Whole- or Universal-Life Insurance Policy

Another option for borrowing is your whole-life or universal-life insurance policy. In most cases, you should be able to borrow against the full cash value of your whole-life insurance policy. Fundamentally, you are obtaining a loan from your insurance company, which is holding your cash value as collateral. Again, this type of borrowing may come with several charges. For one, you will usually sacrifice any dividend payments that would have been earned on the cash value of your policy; in addition, you will usually be charged an interest rate on the amount borrowed. In general, there is usually no set repayment schedule. The interest rate is usually a fixed rate, and may be as high as 7%. However, this 7% plus the lost dividend payment can add up—especially over time. Furthermore, the interest charges will be accumulated in the loan balance. Universal-life loans differ from whole-life loans in that the loan balance on a Universal-life loan is usually placed in a guaranteed fund which earns a much lower interest rate than your policy. Thus, the total interest cost to you is the interest charged plus the difference between what you would have earned on the universal policy and what you earn on the guaranteed fund. Borrowing from your whole-life policy certainly trumps borrowing at high rates from your credit cards, and, it is also tax free. However, it does have the additional downside that, if not paid back, your death benefits will be reduced by the unpaid interest charges and the balance of your loan. Overall, you should discuss this with your life insurance agent or customer representative of your insurance company to obtain the full set of charges that you will incur.

Credit Cards

While not highly recommended, many entrepreneurs have effectively used credit cards as a source of financing. Still, it is a good idea to obtain more credit cards and extend your credit limits while you are employed, if you are thinking of starting a business in the future. Credit cards are easier to obtain than most other financing. On the other hand, the use of credit cards does require continual attention to payment plans and details. You should consider taking advantage of offers such as 0% ­interest for six months, no fee charges for one year for balances and transfers, and bonus points and rewards such as gift cards for a certain amount of ­purchases made within three months (say $4,000). However, many credit card companies are aware that consumers take advantage of these promotions and are beginning to charge higher fees.

__________________________________________________

#### [Written request A]
In the text on financing sources, how high may the fixed interest rate on a whole-life policy loan be?
#### [Written request B]
Set down the text on financing sources word for word, from "While not highly" to "charge higher fees.".
#### [Written request C]
Write the next part of the text on financing sources, picking up after its final sentence.

__________________________________________________

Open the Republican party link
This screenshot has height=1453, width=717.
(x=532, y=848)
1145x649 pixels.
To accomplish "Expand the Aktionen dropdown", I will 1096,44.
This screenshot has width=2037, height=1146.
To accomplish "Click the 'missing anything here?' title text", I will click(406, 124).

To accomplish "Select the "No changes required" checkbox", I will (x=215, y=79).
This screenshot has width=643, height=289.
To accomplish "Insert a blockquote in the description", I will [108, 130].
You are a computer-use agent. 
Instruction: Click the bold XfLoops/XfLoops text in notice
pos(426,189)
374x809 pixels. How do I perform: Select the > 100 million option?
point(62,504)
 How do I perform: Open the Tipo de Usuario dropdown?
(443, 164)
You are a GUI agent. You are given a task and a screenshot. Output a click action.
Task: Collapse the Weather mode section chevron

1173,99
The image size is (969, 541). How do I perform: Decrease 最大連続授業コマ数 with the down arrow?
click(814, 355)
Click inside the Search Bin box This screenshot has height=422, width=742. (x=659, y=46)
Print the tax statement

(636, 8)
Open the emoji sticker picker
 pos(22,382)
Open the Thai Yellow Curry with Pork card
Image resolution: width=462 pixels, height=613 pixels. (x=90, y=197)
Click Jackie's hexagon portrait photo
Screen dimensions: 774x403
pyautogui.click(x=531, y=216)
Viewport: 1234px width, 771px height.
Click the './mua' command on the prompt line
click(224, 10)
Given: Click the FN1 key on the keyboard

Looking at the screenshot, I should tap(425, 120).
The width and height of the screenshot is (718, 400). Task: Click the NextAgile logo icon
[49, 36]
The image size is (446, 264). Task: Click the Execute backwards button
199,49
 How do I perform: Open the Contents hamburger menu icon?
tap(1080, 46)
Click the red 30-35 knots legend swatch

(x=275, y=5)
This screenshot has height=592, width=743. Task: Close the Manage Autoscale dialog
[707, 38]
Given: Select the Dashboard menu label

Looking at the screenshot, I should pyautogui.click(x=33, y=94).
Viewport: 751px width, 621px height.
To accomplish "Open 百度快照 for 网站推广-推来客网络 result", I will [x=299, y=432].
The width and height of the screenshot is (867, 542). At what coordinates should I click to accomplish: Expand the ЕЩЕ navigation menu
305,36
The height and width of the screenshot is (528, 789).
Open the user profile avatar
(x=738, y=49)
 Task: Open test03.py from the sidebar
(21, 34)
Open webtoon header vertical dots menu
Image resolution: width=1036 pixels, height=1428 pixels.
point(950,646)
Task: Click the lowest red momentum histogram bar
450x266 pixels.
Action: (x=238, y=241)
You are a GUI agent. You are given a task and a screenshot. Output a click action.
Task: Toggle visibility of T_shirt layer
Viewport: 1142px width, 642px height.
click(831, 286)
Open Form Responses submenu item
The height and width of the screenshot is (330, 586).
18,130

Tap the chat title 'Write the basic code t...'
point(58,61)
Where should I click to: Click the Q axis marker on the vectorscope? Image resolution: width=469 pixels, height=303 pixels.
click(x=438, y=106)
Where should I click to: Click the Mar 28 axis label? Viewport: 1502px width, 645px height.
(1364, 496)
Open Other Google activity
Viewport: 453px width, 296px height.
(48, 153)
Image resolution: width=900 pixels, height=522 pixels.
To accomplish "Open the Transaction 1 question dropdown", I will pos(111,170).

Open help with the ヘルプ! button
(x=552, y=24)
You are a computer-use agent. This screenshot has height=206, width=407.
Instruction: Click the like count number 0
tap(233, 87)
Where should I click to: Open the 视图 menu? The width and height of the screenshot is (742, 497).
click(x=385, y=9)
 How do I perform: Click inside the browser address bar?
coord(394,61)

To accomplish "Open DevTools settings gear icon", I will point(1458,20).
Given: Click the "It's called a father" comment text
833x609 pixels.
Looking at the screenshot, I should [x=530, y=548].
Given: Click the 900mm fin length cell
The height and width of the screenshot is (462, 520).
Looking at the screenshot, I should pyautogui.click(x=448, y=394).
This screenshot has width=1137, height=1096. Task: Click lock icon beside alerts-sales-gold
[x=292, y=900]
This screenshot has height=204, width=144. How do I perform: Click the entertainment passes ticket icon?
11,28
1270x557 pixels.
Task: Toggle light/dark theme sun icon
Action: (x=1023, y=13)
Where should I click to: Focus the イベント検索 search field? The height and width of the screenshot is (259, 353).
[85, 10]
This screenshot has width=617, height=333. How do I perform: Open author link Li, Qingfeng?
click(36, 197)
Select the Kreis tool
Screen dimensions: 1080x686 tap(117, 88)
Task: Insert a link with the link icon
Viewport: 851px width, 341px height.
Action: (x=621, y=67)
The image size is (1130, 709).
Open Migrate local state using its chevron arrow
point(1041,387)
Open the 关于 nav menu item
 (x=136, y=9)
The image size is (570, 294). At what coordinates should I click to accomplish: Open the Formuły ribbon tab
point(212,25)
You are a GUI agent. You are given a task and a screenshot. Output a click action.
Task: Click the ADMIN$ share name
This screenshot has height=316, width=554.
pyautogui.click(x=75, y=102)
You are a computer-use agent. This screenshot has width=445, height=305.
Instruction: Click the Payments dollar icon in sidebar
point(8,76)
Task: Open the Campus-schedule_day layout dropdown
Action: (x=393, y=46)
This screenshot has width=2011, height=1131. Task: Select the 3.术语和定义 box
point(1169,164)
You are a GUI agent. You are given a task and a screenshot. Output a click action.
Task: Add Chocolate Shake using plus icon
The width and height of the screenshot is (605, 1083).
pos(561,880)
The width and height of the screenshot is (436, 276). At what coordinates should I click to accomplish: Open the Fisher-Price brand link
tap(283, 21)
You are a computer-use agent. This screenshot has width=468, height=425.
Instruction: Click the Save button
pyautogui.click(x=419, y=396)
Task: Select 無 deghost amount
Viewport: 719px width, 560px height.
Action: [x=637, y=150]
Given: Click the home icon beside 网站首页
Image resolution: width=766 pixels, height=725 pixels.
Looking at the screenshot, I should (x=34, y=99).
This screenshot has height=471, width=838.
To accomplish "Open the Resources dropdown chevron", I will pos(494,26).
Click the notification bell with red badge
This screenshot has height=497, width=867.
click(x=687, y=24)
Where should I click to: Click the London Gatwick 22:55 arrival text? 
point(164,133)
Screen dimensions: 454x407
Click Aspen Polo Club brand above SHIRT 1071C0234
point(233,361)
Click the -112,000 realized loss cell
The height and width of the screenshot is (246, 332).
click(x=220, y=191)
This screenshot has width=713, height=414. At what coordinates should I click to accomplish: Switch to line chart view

__________________________________________________

#### [Exercise output A]
It may be as high as 7%.

#### [Exercise output B]
While not highly recommended, many entrepreneurs have effectively used credit cards as a source of financing. Still, it is a good idea to obtain more credit cards and extend your credit limits while you are employed, if you are thinking of starting a business in the future. Credit cards are easier to obtain than most other financing. On the other hand, the use of credit cards does require continual attention to payment plans and details. You should consider taking advantage of offers such as 0% ­interest for six months, no fee charges for one year for balances and transfers, and bonus points and rewards such as gift cards for a certain amount of ­purchases made within three months (say $4,000). However, many credit card companies are aware that consumers take advantage of these promotions and are beginning to charge higher fees.

#### [Exercise output C]
A major downside of using credit cards is, of course, the high interest rates that must be paid—as much as 19% to 26% or higher. It is imperative that you read every detail of your credit card contract and fully understand all the charges that you may face, such as high late payment fees and jumps in interest charges when late payments occur. Generally, firms that overuse credit cards during the earlier phases of the businesses have a high percentage of failure rates. Personal credit card debt or business credit card debt, if you are not incorporated, will be a debt that needs to be paid by you in the case of bankruptcy. Many business owners have used credit cards to make payroll during emergencies. However, if you do use credit cards, these should not be used for high capital expenditure purchases. High credit card debt and slow payment will also hurt your credit rating and compromise your ability to obtain a bank loan. In addition, missed payments can cause significant jumps in your interest rate—up to 29%+. Nonetheless, there is a positive aspect to using a business credit card and paying on time. Obtaining a good payment record will help to improve your credit rating and provide a credit history that will assist in getting a bank loan.

Credit cards also carry insurance and provide protection against fraudulent suppliers. In essence, a judicious use of credit cards can be helpful, but extraordinary caution must be used to avoid overusing these cards and incurring heavy debt. It is true that 33% to 40% of small business start-ups use credit cards. The key is to use this financing source to enhance your credit rating.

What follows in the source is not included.